I look around at the others, feeling the confirmation of this through the bond.

“Well,” says Calix quietly, “that’s what a biting frenzy is, too, though, isn’t it?” He looks to Kyvelki. “It’s like the story of Nanna and her alphas, when they are put in captivity and they escape when the Goddess imbues them with a wild and savage strength.”

“Yes,” says Kyvelki. “There are a number of stories of being filled with the Goddess, which manifests as a kind of barbaric madness.” She rubs her forehead. “But what if it isn’t something supernatural, what if it is just something that is part of being an alpha or an omega, a connection to the brutal, primeval element of nature. What if the stories are only offering some explanation for a natural phenomena, like so many stories in folklore.”

“Like ones that say that thunder is someone bowling in the sky or something?” I say in a tiny voice.

Kyvelki laughs. “I hadn’t heard that, but yes. In much of folklore, natural phenomena is personified in a deity or the effects of a deity’s emotion.”

“If that’s the case,” says Calix, “what’s happened to us, or to my mates, isn’t because of bloodlines, it’s because of whatever scientific experiments were done on them. Lotus’s extreme omega power is because of the effect of having herself split in half by the side effects of drugs.”

I don’t know if I want to be the Frankenstein’s monster of omegas. “What about the scent match?”

“Could be,” says Kyvelki. “Either the scent match was going to happen anyway, and it intensified the effects or the intense effects cause the scent match.”

“Why would it have affected me if it’s because of the drugs?” says Calix. Then he makes a face. “I’ve been taking the rut suppressants, though. That’s the whole reason I got the goddess-damned job.” He puts his hands on his head.

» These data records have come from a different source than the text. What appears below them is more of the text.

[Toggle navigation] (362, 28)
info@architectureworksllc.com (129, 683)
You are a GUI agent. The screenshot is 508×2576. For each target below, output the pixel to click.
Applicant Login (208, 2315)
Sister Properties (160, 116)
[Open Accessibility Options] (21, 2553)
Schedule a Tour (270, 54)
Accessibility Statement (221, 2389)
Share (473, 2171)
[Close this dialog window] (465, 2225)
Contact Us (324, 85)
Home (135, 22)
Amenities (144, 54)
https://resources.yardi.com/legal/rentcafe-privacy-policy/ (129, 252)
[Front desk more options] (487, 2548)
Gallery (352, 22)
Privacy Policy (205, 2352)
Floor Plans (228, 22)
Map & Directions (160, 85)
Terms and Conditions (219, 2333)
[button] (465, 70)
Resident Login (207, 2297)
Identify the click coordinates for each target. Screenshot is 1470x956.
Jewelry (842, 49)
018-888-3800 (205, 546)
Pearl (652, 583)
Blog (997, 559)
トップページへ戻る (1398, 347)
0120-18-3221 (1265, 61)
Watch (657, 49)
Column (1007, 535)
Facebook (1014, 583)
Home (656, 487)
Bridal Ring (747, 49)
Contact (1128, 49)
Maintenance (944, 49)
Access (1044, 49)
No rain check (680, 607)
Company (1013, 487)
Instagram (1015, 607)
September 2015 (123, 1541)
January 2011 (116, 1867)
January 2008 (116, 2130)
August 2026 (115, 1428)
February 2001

“I can’t believe it’s all chemical,” says Kyvelki, shaking her head. “No, I refuse to think the hand of the Goddess isn’t present in this. This is her divine will.”

“Oh, there is no fucking Goddess,” says Calix, getting up off the couch. He stalks out of the room and pushes past Kyvelki’s mates to get out.

“You shouldn’t go outside, Calix,” says Kyvelki mildly. “The reinforcements have probably arrived by now. They’ll be searching for you.”

This alarms me. “You don’t think they’ll look here?”

“They’ll eventually search this house, I suppose,” says Kyvelki. “We’ll make sure you aren’t discovered when they do.”

“But if everyone is gathered on the other side of the property, aren’t they going to notice you’re not there, and come directly here?” I say.

“Eventually, perhaps,” says Kyvelki. “There are too many people all gathered together for Penelope to notice our absence right away, I think. But we do need to look into hiding you, and I suppose we shouldn’t dally too long before we find a solution to that problem.”